TASK STATEMENT — The required output is the exact run of lines below that opens at the line with "异梦 (659, 394)" and closes at the line with "Contact Us (138, 2558)".

Data records
%%

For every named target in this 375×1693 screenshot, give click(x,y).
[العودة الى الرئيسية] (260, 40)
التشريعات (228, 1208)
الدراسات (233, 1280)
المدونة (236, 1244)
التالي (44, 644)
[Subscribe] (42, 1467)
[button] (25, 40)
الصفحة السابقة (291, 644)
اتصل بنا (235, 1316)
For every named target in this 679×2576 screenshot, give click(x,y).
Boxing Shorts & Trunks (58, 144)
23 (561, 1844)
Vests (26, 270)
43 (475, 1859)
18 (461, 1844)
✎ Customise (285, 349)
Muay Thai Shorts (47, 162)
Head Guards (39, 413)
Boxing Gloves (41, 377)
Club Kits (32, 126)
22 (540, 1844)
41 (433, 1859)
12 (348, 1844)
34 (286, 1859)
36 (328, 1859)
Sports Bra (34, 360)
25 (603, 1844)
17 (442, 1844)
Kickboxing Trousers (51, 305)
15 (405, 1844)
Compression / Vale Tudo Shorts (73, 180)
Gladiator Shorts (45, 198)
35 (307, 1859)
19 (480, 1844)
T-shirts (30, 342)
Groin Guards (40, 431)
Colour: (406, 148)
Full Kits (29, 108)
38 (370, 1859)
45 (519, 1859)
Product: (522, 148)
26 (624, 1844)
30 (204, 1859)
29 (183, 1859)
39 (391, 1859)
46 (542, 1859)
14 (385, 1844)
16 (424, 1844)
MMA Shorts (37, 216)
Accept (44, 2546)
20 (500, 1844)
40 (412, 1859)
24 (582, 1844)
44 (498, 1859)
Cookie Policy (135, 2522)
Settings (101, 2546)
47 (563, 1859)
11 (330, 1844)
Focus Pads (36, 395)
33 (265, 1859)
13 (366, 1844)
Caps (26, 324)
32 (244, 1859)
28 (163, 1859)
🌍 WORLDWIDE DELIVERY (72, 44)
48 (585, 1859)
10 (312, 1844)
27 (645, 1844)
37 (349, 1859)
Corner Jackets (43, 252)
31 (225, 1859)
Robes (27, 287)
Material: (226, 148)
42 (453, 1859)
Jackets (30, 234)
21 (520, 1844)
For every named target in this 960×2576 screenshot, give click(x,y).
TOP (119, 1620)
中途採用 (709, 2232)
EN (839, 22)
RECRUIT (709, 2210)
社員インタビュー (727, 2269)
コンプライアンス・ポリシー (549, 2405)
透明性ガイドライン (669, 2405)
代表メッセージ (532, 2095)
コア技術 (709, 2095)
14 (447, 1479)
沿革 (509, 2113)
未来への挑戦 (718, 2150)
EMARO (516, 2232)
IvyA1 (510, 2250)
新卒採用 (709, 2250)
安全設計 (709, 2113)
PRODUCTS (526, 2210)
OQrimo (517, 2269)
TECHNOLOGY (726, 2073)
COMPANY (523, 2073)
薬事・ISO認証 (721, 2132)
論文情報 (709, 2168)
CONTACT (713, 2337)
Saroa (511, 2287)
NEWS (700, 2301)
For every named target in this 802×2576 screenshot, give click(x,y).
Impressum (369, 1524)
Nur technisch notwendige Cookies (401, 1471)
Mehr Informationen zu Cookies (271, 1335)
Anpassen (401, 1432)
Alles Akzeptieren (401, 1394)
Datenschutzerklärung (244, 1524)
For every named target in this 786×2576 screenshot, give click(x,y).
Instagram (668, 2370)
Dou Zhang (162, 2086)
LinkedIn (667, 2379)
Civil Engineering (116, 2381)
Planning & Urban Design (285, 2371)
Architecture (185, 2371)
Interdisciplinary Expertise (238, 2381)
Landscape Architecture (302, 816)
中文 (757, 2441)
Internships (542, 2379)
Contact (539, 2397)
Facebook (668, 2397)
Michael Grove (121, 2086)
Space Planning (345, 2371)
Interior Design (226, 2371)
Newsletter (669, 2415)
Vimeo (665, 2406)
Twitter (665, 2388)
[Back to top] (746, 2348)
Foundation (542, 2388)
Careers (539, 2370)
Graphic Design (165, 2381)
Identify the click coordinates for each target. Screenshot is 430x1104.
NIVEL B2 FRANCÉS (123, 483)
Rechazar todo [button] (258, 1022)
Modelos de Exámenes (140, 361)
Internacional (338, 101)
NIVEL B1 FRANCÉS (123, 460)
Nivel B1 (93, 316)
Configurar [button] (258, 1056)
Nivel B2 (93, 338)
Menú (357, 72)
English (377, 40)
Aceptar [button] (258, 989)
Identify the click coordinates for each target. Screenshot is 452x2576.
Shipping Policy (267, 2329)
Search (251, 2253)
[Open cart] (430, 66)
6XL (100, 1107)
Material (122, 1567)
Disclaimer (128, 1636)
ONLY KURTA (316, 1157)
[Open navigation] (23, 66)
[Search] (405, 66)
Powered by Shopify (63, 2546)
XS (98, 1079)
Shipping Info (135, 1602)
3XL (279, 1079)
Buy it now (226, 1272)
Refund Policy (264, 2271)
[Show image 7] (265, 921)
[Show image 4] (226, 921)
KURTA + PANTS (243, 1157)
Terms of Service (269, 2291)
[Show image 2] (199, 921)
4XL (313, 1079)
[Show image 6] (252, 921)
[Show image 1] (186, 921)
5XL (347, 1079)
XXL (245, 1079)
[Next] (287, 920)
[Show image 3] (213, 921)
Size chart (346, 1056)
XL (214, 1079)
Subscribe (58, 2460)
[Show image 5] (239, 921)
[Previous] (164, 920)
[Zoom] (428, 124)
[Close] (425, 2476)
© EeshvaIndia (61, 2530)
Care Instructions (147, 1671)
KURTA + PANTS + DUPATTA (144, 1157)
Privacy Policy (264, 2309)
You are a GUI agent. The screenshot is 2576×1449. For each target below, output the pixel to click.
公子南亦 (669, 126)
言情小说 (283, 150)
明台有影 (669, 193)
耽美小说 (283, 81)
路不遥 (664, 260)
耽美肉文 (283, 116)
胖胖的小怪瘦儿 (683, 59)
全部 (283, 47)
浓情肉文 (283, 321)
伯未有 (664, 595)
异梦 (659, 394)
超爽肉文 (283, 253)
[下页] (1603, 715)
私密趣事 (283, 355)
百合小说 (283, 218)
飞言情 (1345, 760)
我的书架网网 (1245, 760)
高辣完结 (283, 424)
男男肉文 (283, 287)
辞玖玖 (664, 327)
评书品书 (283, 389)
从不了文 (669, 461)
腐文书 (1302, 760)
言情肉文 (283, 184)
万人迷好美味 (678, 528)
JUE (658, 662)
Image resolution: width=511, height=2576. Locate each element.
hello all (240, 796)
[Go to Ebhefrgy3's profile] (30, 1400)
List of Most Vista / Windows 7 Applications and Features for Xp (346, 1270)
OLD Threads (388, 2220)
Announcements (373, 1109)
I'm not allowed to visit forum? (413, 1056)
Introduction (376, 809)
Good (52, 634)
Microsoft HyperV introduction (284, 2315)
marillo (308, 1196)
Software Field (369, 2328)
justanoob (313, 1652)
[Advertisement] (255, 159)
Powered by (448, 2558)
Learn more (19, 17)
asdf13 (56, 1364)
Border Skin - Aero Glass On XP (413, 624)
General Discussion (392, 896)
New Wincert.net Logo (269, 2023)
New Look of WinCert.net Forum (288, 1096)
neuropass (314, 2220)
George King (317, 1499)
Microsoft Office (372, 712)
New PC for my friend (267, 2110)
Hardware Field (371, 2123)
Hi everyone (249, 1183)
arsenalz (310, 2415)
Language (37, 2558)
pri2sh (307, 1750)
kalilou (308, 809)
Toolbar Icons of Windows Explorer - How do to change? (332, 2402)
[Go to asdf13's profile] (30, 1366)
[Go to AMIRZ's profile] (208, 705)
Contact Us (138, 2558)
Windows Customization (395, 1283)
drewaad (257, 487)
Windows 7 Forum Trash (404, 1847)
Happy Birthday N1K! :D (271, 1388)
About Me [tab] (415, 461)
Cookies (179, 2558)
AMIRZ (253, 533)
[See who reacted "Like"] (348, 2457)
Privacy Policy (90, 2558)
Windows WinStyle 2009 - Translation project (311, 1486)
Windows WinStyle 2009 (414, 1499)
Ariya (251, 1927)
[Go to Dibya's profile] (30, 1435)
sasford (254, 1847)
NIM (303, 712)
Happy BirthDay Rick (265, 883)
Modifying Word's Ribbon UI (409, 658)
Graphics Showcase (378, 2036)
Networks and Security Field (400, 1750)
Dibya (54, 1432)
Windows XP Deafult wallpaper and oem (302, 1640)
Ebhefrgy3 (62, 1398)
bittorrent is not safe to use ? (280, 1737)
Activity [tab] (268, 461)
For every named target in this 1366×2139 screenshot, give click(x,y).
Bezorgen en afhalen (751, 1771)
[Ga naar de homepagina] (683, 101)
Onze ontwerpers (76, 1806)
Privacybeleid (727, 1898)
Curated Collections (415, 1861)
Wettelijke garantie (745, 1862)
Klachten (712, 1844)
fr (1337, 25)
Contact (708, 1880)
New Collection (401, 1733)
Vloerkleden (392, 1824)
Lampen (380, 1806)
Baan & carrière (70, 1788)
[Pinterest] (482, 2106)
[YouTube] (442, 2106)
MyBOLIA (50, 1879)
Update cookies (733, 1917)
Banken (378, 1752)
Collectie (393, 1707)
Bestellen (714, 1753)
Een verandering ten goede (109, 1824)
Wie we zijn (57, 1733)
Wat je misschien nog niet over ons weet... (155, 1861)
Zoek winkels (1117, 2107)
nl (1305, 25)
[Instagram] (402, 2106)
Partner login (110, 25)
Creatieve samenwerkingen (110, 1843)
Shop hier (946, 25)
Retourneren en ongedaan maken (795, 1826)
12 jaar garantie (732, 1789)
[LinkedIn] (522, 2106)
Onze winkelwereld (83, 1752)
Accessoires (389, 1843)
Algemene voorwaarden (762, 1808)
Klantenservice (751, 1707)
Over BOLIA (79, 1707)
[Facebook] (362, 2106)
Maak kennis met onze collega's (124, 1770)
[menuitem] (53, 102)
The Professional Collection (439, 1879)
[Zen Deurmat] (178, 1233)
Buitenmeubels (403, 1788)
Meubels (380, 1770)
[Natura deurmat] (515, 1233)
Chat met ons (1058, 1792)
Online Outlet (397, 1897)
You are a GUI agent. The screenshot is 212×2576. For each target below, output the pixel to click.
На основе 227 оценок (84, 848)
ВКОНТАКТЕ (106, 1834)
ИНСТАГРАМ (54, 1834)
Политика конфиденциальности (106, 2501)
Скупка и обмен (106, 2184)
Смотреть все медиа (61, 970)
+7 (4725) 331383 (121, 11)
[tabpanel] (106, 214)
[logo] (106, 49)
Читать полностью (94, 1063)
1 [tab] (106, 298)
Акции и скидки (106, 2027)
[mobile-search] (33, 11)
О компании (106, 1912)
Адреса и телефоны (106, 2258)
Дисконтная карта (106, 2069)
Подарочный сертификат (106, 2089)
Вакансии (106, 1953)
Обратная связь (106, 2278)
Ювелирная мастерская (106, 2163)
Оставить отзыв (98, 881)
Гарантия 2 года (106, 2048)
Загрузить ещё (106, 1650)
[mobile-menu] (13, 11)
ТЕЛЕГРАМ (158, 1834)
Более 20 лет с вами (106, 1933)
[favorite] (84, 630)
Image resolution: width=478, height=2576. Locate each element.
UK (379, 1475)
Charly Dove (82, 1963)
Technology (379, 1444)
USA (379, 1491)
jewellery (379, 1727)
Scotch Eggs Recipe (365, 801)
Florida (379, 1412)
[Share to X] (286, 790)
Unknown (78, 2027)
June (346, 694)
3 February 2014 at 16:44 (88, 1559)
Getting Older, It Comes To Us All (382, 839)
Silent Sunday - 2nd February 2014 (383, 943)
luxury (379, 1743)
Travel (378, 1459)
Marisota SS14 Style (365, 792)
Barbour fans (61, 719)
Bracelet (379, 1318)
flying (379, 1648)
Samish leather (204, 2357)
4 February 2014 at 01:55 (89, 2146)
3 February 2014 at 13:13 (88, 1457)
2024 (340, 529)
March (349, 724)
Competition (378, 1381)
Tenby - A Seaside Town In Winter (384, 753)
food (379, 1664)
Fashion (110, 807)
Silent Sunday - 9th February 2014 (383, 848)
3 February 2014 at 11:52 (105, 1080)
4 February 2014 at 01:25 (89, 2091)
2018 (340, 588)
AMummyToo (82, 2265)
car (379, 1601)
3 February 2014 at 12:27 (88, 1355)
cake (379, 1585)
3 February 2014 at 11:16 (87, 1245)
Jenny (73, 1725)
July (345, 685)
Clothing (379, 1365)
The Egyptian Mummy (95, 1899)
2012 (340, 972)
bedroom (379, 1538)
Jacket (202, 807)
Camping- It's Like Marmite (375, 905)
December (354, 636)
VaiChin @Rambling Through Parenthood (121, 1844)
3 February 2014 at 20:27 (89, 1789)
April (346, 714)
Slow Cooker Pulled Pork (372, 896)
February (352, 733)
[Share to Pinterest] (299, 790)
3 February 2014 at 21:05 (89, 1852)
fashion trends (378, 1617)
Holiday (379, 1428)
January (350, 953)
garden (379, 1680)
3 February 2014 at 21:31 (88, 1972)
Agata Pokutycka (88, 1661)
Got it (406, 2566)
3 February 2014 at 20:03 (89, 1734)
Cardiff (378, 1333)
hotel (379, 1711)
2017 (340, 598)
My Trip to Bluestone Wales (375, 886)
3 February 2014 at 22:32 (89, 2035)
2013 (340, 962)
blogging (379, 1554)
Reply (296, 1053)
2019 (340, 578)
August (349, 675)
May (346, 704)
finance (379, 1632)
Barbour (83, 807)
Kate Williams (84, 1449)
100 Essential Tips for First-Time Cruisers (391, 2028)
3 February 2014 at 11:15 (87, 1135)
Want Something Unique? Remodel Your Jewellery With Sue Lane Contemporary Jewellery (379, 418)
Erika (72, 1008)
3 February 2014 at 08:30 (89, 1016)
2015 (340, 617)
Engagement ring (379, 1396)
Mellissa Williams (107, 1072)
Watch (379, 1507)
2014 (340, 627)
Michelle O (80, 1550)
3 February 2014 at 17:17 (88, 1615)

%%

RESULT OF THIS EXERCISE —
异梦 (659, 394)
超爽肉文 (283, 253)
[下页] (1603, 715)
私密趣事 (283, 355)
百合小说 (283, 218)
飞言情 (1345, 760)
我的书架网网 (1245, 760)
高辣完结 (283, 424)
男男肉文 (283, 287)
辞玖玖 (664, 327)
评书品书 (283, 389)
从不了文 (669, 461)
腐文书 (1302, 760)
言情肉文 (283, 184)
万人迷好美味 (678, 528)
JUE (658, 662)
Image resolution: width=511, height=2576. Locate each element.
hello all (240, 796)
[Go to Ebhefrgy3's profile] (30, 1400)
List of Most Vista / Windows 7 Applications and Features for Xp (346, 1270)
OLD Threads (388, 2220)
Announcements (373, 1109)
I'm not allowed to visit forum? (413, 1056)
Introduction (376, 809)
Good (52, 634)
Microsoft HyperV introduction (284, 2315)
marillo (308, 1196)
Software Field (369, 2328)
justanoob (313, 1652)
[Advertisement] (255, 159)
Powered by (448, 2558)
Learn more (19, 17)
asdf13 (56, 1364)
Border Skin - Aero Glass On XP (413, 624)
General Discussion (392, 896)
New Wincert.net Logo (269, 2023)
New Look of WinCert.net Forum (288, 1096)
neuropass (314, 2220)
George King (317, 1499)
Microsoft Office (372, 712)
New PC for my friend (267, 2110)
Hardware Field (371, 2123)
Hi everyone (249, 1183)
arsenalz (310, 2415)
Language (37, 2558)
pri2sh (307, 1750)
kalilou (308, 809)
Toolbar Icons of Windows Explorer - How do to change? (332, 2402)
[Go to asdf13's profile] (30, 1366)
[Go to AMIRZ's profile] (208, 705)
Contact Us (138, 2558)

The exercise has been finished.